トラックCのセッション4では、週刊BCN記者の本多和幸が、「デジタル革命最前線2017 ~FinTech、ブロックチェーンがエンタープライズITをどう変えるか~」をテーマに講演した。

本多和幸
週刊BCN
記者

 まずは、国の施策として、FinTech市場の健全な発展を図るべく銀行法等の継続的な改正が図られていることなどを説明。矢野経済研究所が例年発表している国内FinTech市場規模推移予測の最新結果にも触れ、「この調査では、FinTechベンチャーの売上高ベースで国内の市場規模を算出し、2020年度には618億円、21年度には808億円まで成長するという予測も出している。ただし、FinTechではオープンイノベーションが有効であり、実際のFinTech市場は、もっとずっと大きく広がっていくということ」と解説した。
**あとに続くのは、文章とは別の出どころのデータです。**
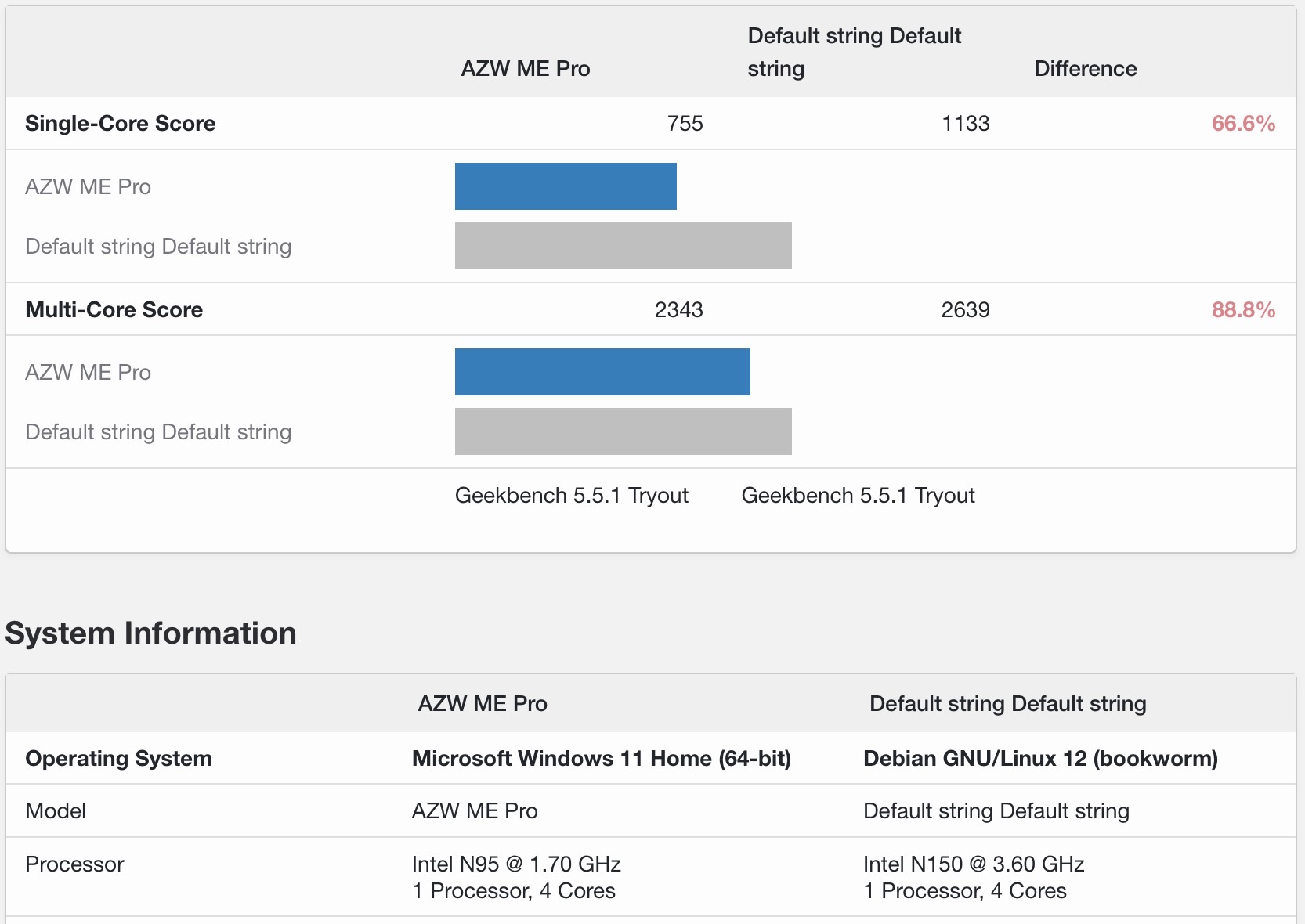
Task: Click the System Information heading
Action: 150,633
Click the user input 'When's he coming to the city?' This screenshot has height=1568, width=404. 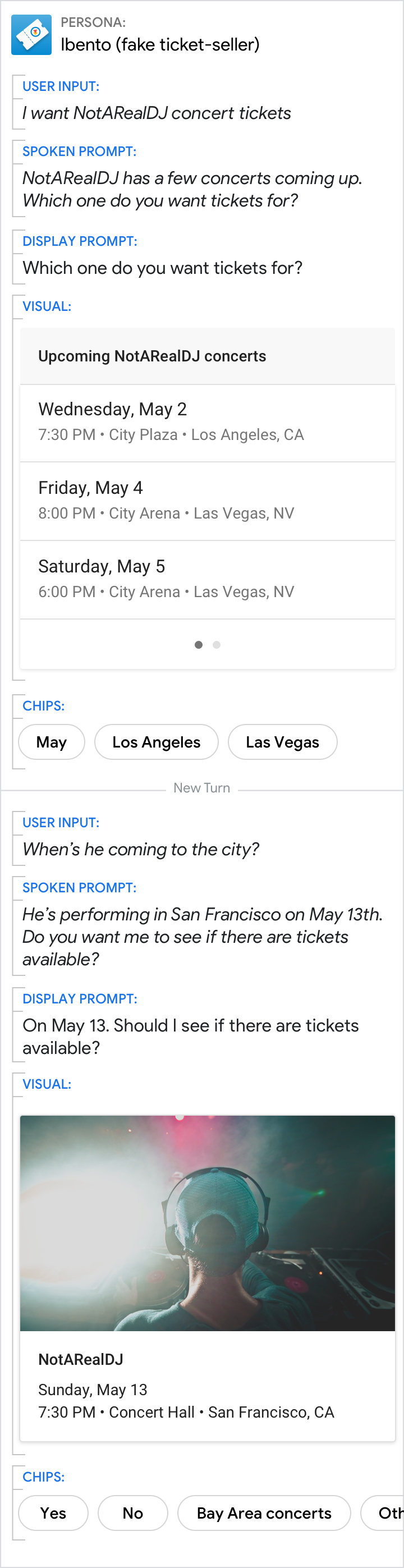(140, 849)
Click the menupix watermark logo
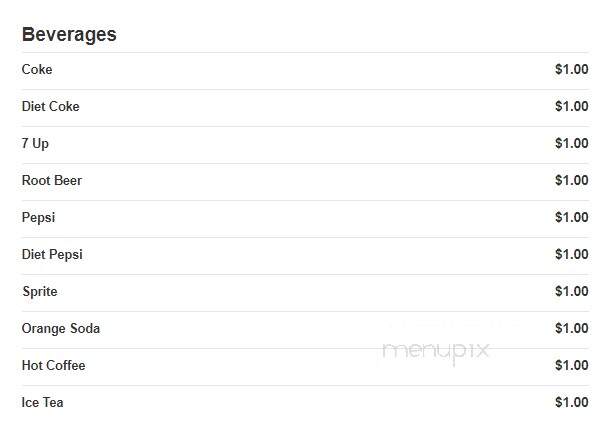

 さらに、同調査ではクラウド業務アプリケーションと各種レンディングサービスが現在のFinTech市場をけん引しているとの分析結果を発表しており、本多記者はその両方に事業領域が広がるfreeeとマネーフォワードをFinTechのトレンドをけん引するスタートアップ企業としてピックアップ。両社のビジネスモデルや、直近の施策などを紹介した。加えて、両社の台頭が、「既存の業務アプリケーションベンダーにもFinTechの流れを呼び込んだ」と指摘し、勘定科目の自動仕訳機能の実装や、レンディングサービスを前提とした金融機関などとの連携といった動きが、新興のクラウド業務アプリケーションベンダーだけでなく老舗ベンダーの間にも広がってきている状況を紹介した。

 このほか、矢野経済研究所の調査でFinTech市場の飛躍的な成長に中長期的に貢献すると指摘されたブロックチェーンについても、国内の市場動向を解説した。